Em relação a estes negócios, há outra coisa que nunca poderei esquecer. Uma certa dose de superstição e o papel especial que a minha mãe tinha na “nossa” Marakesh.
A mãe é uma pessoa calada, que passa muitas vezes por antipática. Digo isto para que percebam que o mito que se criou à volta dela não tem a ver com o facto dela ser particularmente comunicativa ou por se esforçar por ser simpática demais. Acontece que a Senhora minha mãe era ( e continua a ser ) uma cliente muito especial e, por isso, muito requisitada.

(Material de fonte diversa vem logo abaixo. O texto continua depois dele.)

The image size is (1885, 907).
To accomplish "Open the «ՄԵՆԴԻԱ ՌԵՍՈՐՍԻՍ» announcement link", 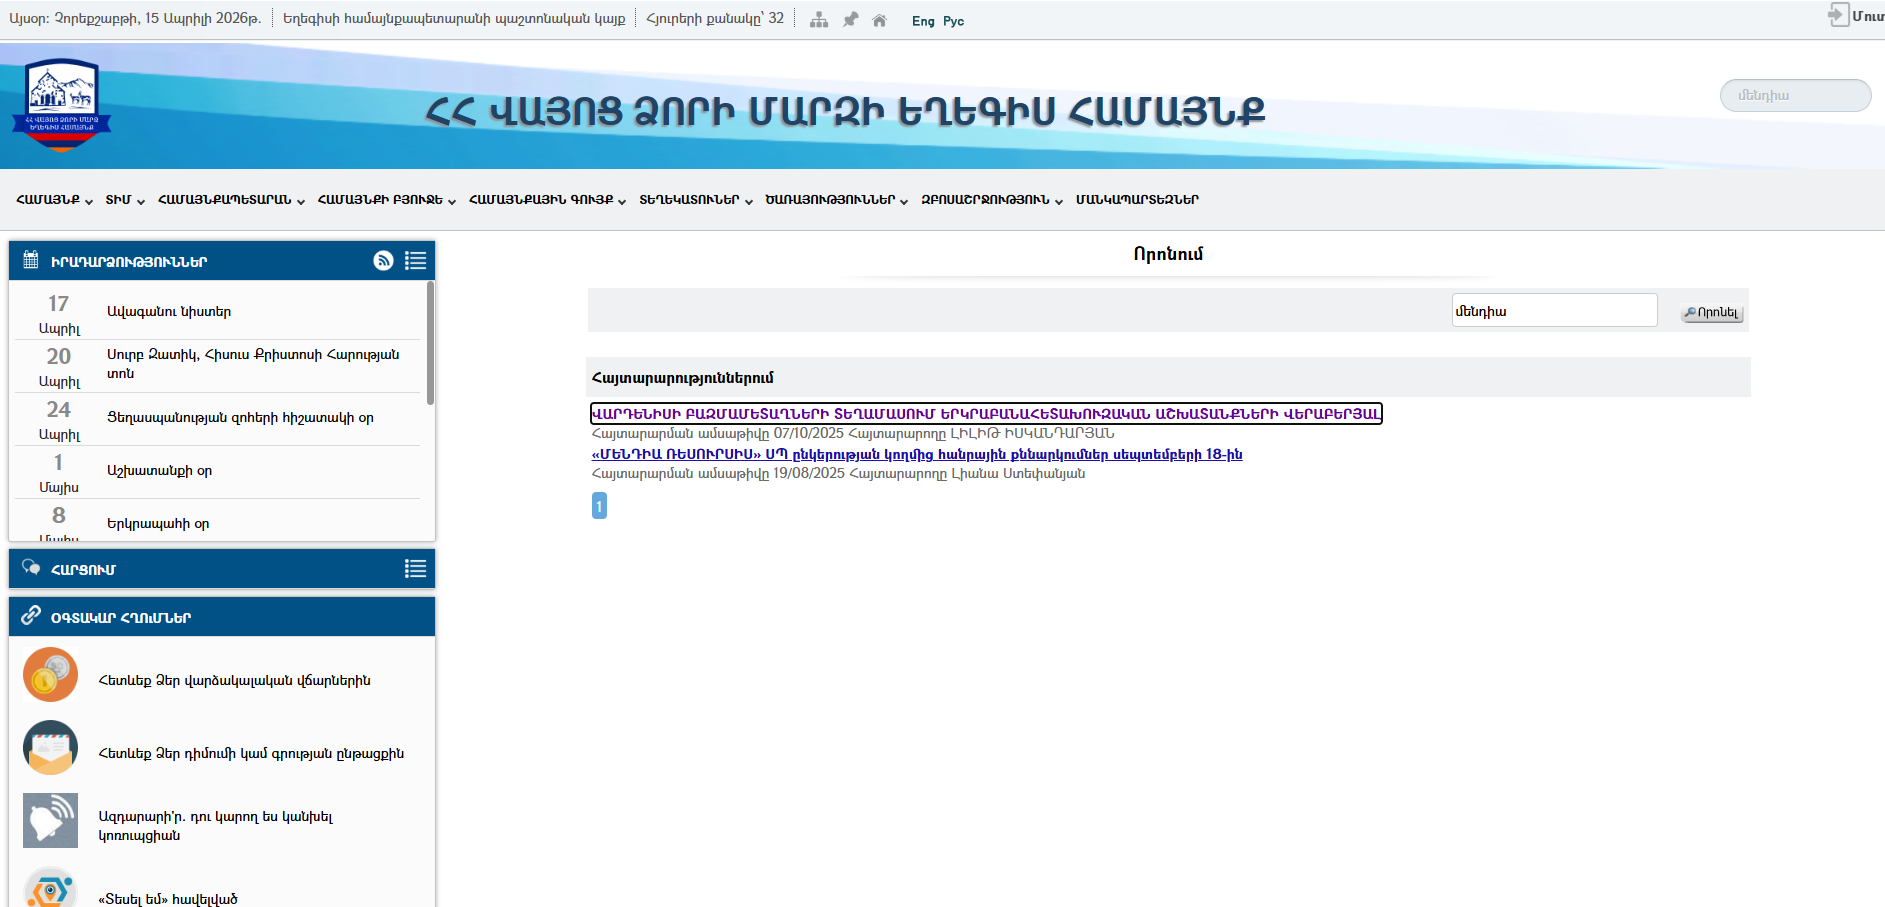I will 916,454.
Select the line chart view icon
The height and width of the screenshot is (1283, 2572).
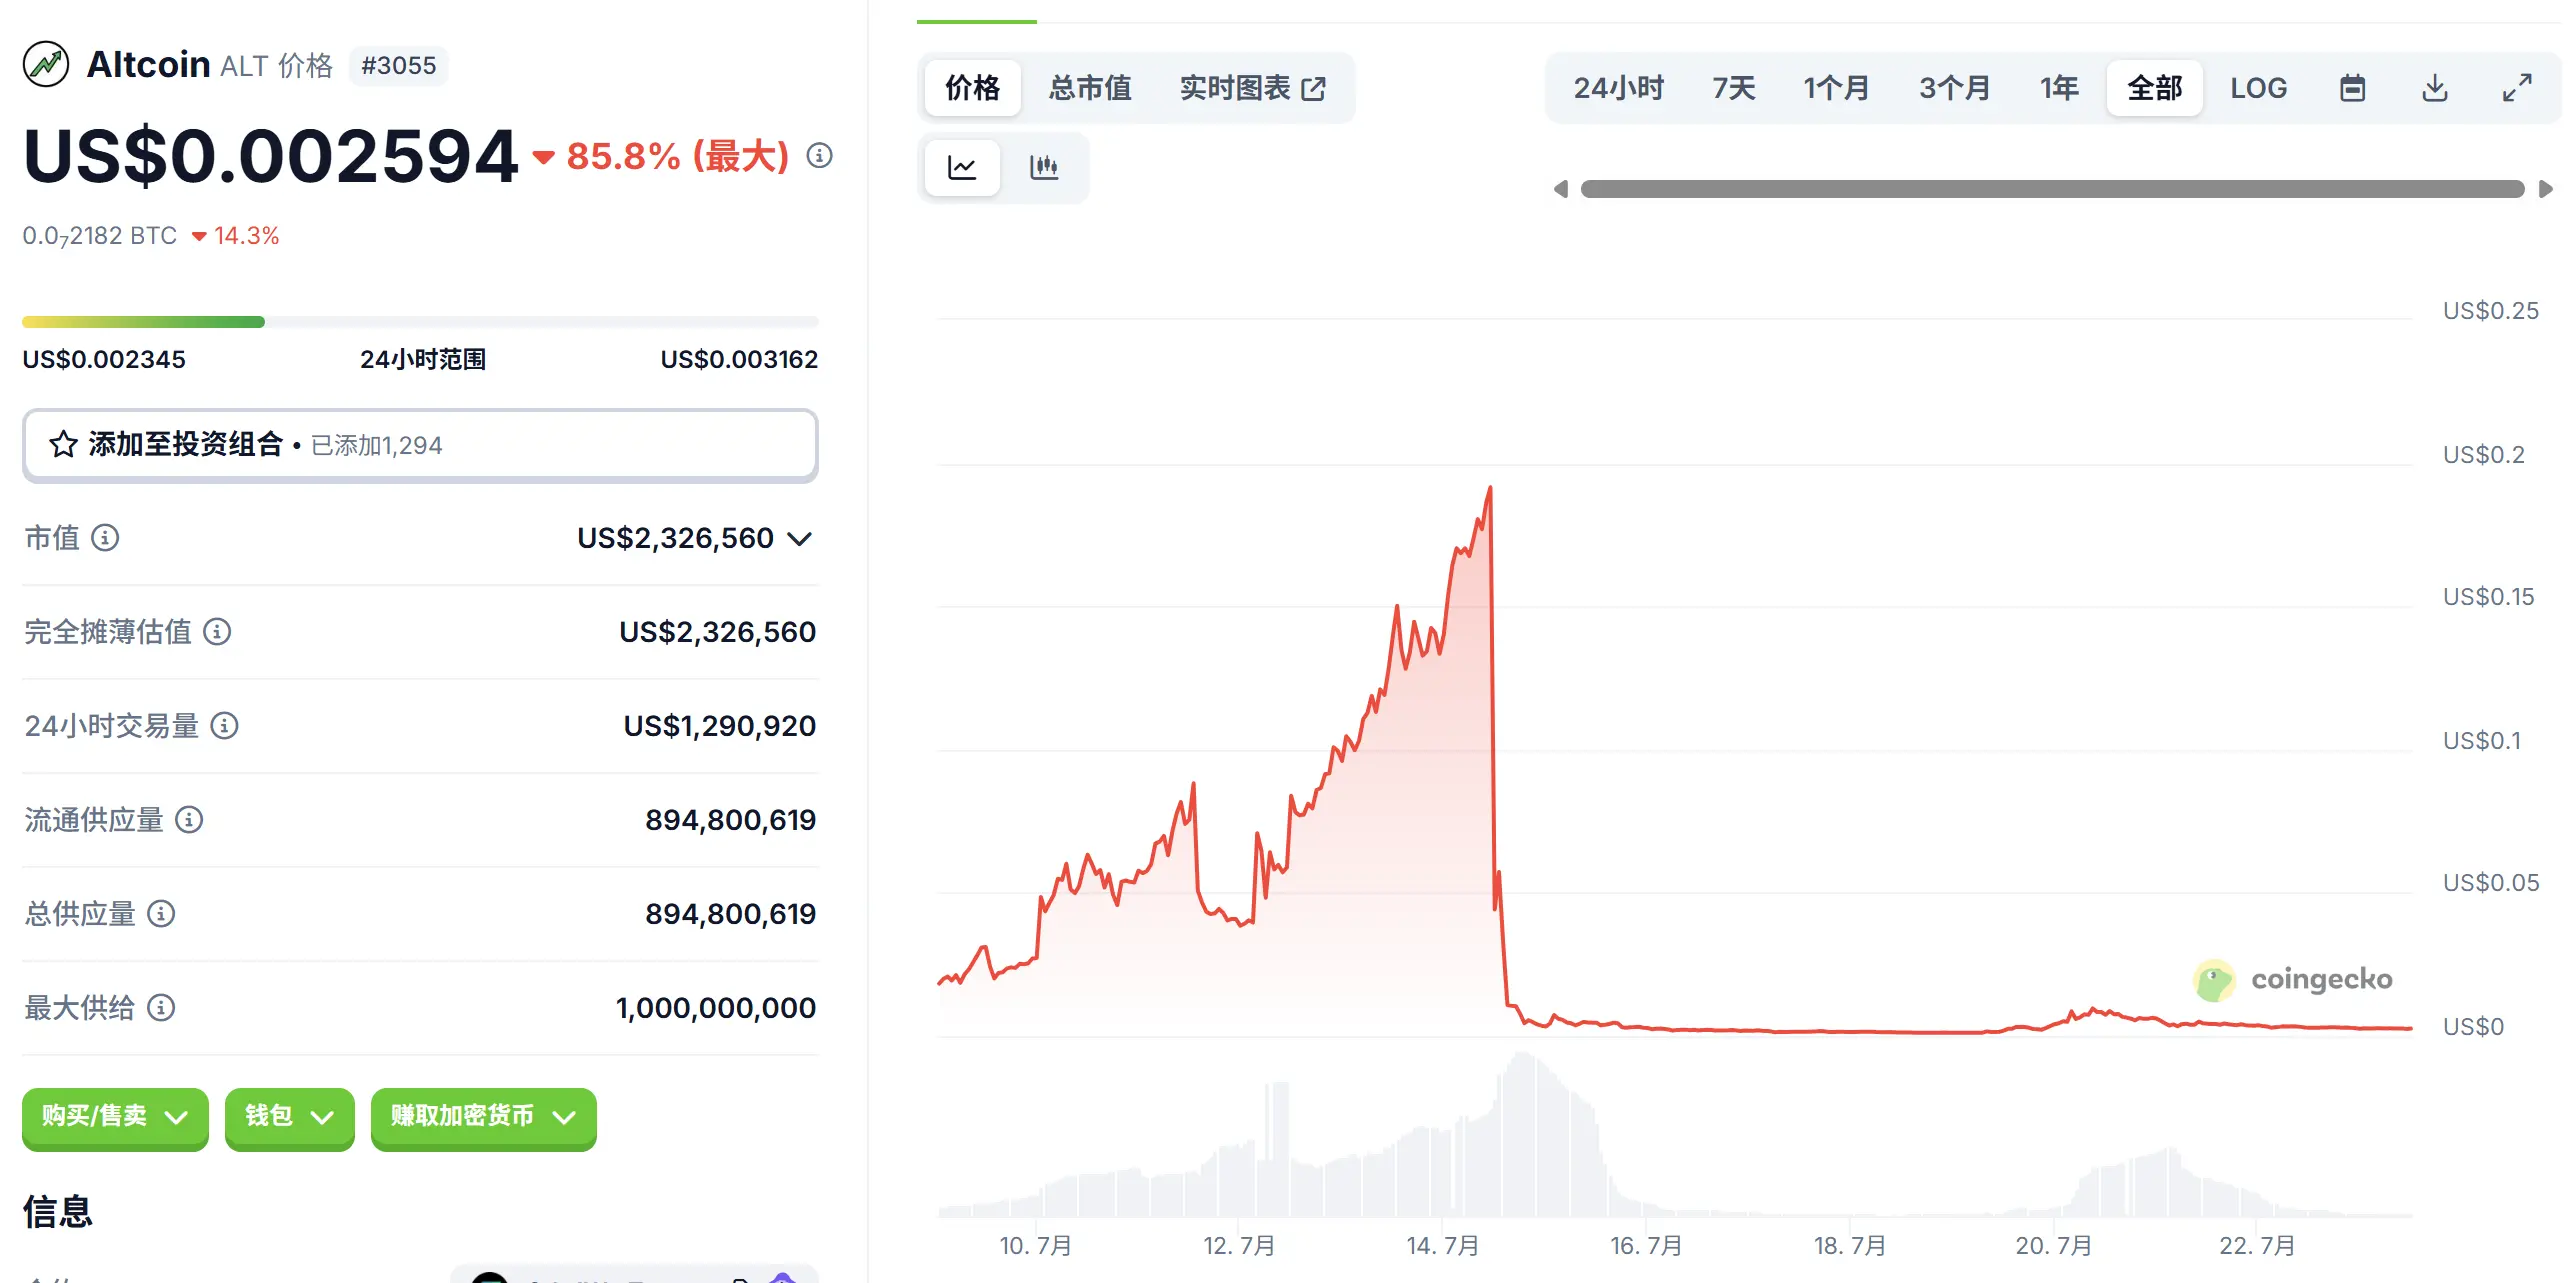(x=961, y=167)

Vou explicar porquê e aqui entram os mitos supersticiosos e talvez pagãos da nossa cultura popular.
A minha mãe era considerada uma “ boa estreia “. Isto queria dizer que mulher a quem a minha “estreasse”, que fizesse o primeiro negócio do dia com a mãe, levaria o carrinho de mão onde transportava os produtos vazio para casa e os bolsos do avental bem mais cheínhos. Todas sabiam disso e ela era a rainha das compras na feira e no mercado.
Vinha sempre carregada de sacos com as melhores coisas que por lá apareciam, com os braços cheios de flores, levavam-nos cestos de fruta a casa, tudo por dois tostões. Isto para nós era excelente, era quase como se Deus nos compensasse de todas as dificuldades em que vivíamos e tenha dado à minha mãe aquela aura de “ boa sorte “ que toda a gente reconhecia e que, de alguma forma, nos libertava um pouco das nossas dificuldades.